I prefer vudu shrimp, my fav color is the pearl/chartreuse. I catch reds flounder and trout on them.


----------



## submariner (Oct 2, 2007)

Snagged line thks or the clip enjoyed it. ed


----------



## andrewsa43 (Mar 1, 2015)

My go to is gulp mullet chartreuse and vudu shrimp. I start with gulp but if pins and croakers are eating the yaks I switch to vudu


----------



## andrewsa43 (Mar 1, 2015)

Tails not yaks. You can tell what is on my brain!


----------



## Clam (Nov 10, 2007)

My go to for flounder is a 17hmr. 





















Just kidding, I'm sure this one was a one time fluke for me.


----------



## MrFish (Aug 21, 2009)

Clam said:


> My go to for flounder is a 17hmr.
> 
> 
> View attachment 534825
> ...


Rifle for flounder?

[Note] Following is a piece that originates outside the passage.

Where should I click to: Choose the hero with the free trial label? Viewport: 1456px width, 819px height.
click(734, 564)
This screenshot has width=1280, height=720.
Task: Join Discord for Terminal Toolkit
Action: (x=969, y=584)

Hmmmm.......:whistling:


----------



## Desert Eagle (Apr 25, 2012)

Caught them on small lip less cranks.


----------



## andrewsa43 (Mar 1, 2015)

Clam said:


> My go to for flounder is a 17hmr.
> 
> 
> View attachment 534825
> ...


"one time fluke" not sure if you did that on purpose, but thats pretty funny.

A stud fish too


----------



## flounder1156 (Jul 9, 2009)

3/8 oz. -1/2 oz. 5/8 oz. or 3/4 oz. lead jig head with a 3/0,4/0 5/0 Mustad Saltwater series J style hook., tipped with a white , chartreuse , salt /pepper chartreuse or rootbeer colored 4"-6" K style soft plastic grub is a flounder killer bait .....Do what Cliff P. ( Team Recess) says ........ the best flounder rig from Pensacola pass to the mouth of the Yellow river... My sons and I have caught hundreds of flatties on these jigs. Fish when the water is moving , keep the jig close to the bottom slight bounce , slow retrieve. Drop offs , ledges and any structure .......flounder are found in 8" to 80 feet of water....


----------



## gillplate (Dec 30, 2013)

flounder1156 said:


> 3/8 oz. -1/2 oz. 5/8 oz. or 3/4 oz. lead jig head with a 3/0,4/0 5/0 Mustad Saltwater series J style hook., tipped with a white , chartreuse , salt /pepper chartreuse or rootbeer colored 4"-6" K style soft plastic grub is a flounder killer bait .....Do what Cliff P. ( Team Recess) says ........ the best flounder rig from Pensacola pass to the mouth of the Yellow river... My sons and I have caught hundreds of flatties on these jigs. Fish when the water is moving , keep the jig close to the bottom slight bounce , slow retrieve. Drop offs , ledges and any structure .......flounder are found in 8" to 80 feet of water....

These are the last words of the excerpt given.